What do you think Xiaomi’s role will be in the coming days?
It stays the same. Addressing new tech that comes in… how do we make it available to as many people as possible. Xiaomi started about 13 years ago with that particular vision. So 13 years ago, our founders realised that there was this massive digital divide that was forming: People who could afford the latest tech… essentially, the digital haves, and they were getting further away from the have-nots. In this century, technology is going to be your biggest leverage when you are looking at career growth, when you’re looking at personal growth. So without access to that tech, without access to innovation, a part of society would get left behind. And that’s essentially why Xiaomi was formed.

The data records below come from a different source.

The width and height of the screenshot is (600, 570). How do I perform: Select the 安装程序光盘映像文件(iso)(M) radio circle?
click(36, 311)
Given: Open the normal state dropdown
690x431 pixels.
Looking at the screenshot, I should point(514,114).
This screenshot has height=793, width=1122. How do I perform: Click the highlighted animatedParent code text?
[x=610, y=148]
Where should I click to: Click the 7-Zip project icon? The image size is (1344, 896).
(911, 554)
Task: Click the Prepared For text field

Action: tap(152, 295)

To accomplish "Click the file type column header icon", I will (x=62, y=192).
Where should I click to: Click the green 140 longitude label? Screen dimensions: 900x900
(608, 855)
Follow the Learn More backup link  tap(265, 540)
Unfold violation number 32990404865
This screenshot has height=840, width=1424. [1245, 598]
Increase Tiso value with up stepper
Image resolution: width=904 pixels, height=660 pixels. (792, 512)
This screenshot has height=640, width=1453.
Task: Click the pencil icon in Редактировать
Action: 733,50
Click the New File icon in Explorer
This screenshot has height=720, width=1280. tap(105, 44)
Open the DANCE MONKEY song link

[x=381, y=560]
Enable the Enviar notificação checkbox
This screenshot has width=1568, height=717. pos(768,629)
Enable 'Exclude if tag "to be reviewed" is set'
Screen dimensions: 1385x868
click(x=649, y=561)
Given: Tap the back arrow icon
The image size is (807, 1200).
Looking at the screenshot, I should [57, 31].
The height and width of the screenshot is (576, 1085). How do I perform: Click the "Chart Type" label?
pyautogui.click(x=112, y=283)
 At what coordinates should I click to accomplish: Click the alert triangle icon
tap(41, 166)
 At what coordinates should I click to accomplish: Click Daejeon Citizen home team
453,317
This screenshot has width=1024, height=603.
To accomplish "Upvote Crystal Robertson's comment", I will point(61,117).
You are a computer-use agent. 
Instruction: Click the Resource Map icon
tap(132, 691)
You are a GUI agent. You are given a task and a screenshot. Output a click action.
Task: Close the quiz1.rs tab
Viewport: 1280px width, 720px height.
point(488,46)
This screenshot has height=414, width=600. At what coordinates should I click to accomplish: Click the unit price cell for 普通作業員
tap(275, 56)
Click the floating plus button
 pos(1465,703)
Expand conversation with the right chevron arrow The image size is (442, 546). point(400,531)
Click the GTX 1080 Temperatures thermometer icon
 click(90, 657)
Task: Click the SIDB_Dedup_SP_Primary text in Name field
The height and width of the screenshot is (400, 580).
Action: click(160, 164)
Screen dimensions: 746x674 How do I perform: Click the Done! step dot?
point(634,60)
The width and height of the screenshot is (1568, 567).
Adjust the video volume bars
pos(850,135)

What’s your favourite feature on Redmi 12 5G?
I always kind of go back to my VLSI roots. I always get excited when there is a new chip. I am really excited that we got the global debut of Snapdragon 4 Gen 2 and to be able to see a four nanometer (process) coming at this price. I remember when I was in the semiconductor industry, the cutting-edge process technology used to be 90 nanometer. Most of the projects used to be at 130 and I remember working on this particular high-end computing platform, which was a 90; that used to be absolutely fascinating at that point. We’ve come such a long way. I always sit back and marvel at how much things have changed so quickly.